───── Excerpted text ─────

So, about 1995 (in my case), our IT Department flipped to embracing the PC as more than a word-processing toy, started getting programs that ran on servers - which they didn't really understand, so more and more programming moved to consultants.
By 2010, I was begging my bosses to believe that a system I'd had done for $400K, was meeting all needs, had no complaining customers (by "customers", I mean our draftsmen and our internal map-users - it was a drafting system for city maps of water and sewer), didn't really need replacement, just some upgrades and tweaks.
But the IT consultants, very much at the behest of the IT Department that hated that Water had done its own IT, insisted that the system didn't use the coming paradigm of mapping, ESRI GIS, was based on a CAD program that was going to go obsolete, had to be replaced entirely. Budget: $10 million.
Three years later, with the project about to need an impossible amount of everybody's time for testing and transition, they cancelled it entirely, with $8M spent.
I retired two years after that, after struggling and begging to get $200K spent on those tweaks that were all that were ever needed, content that the system would be fine for a decade to come. Nearly 8 years later, my 2005 system is still the one running. Nobody speaks of the deliberately-forgotten project that was never needed.
And, no, no accountability for anybody, and certainly no "I told you so" was allowed for me.
The IT Department had gone straight up 3 levels above me, to the Director of Water, and told him, Director-to-Director, that the project was needed. After that, every objection could be batted down with "your Director has signed off". At a "Lessons Learned" meeting afterwards, where I did get to say "I told you so" to all the lower staff, and one Manager, I asked how there could be no statement that the Director had made a bad call. (He was retired by then.)

───── Supplied information ─────

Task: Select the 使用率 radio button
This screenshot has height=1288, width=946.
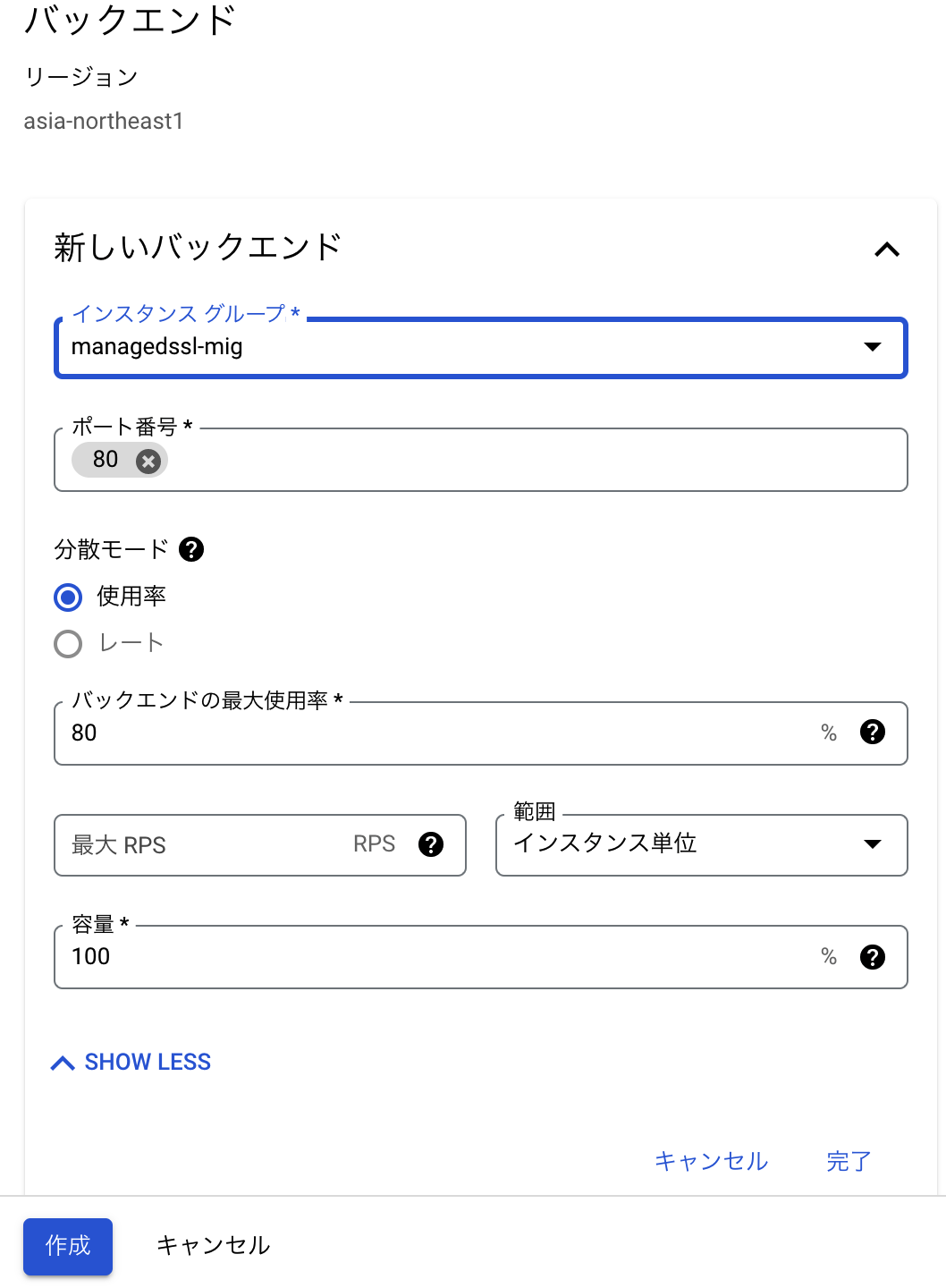Action: click(67, 597)
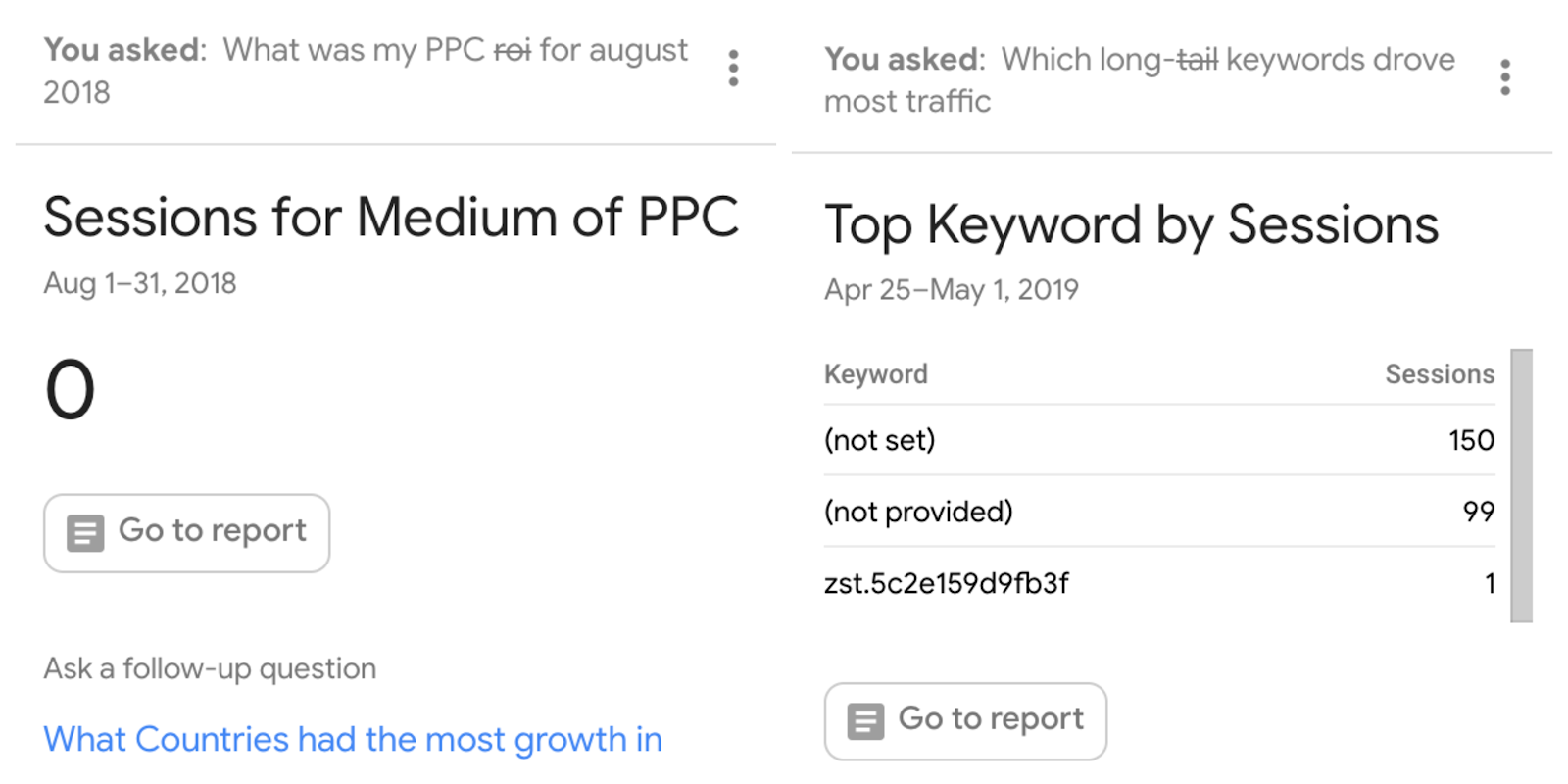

─────

Task goal:
Carry on the account of the canceled water and sewer mapping project, starting right after its last sentence. The data comes from a different source than the text.

Result of the task:
That one Manager came up to me right after everybody left, and told me how unacceptable it was that I tried to bring up the Director, how he was still around there, consulting, had many high-level friends, and naming him was a very career-limiting move. He did not appear in the final report.
A few days later, another Water employee, who dealt with a lot of Managers, told me that she'd asked the Fire Director, at his retirement, why he didn't step in to the mess that became of our 911 system, basically another IT project that collapsed. He told her that at $5M, it was "too small" for him to spend much time upon. And yet, his approval was needed for anything. That system meant that such projects were turned entirely over to consultants as soon as they'd convinced the Director it was on.
Which explained a lot about why all my protests - from the guy who'd managed the previous system - fell upon deaf ears. The Director was just waiting for me to wind down in the climactic meeting I asked two levels for, with him; he'd made his decision a year earlier, planned to spend no more time upon it. If he'd accepted my story, he'd have had to do a hundred hours of work.
Your phrase about demoralizing the staff really hit me. It was the biggest disappointment of a career that I couldn't stop the train-wreck, made me realize how little I was *really* respected, for all the praise heaped upon me.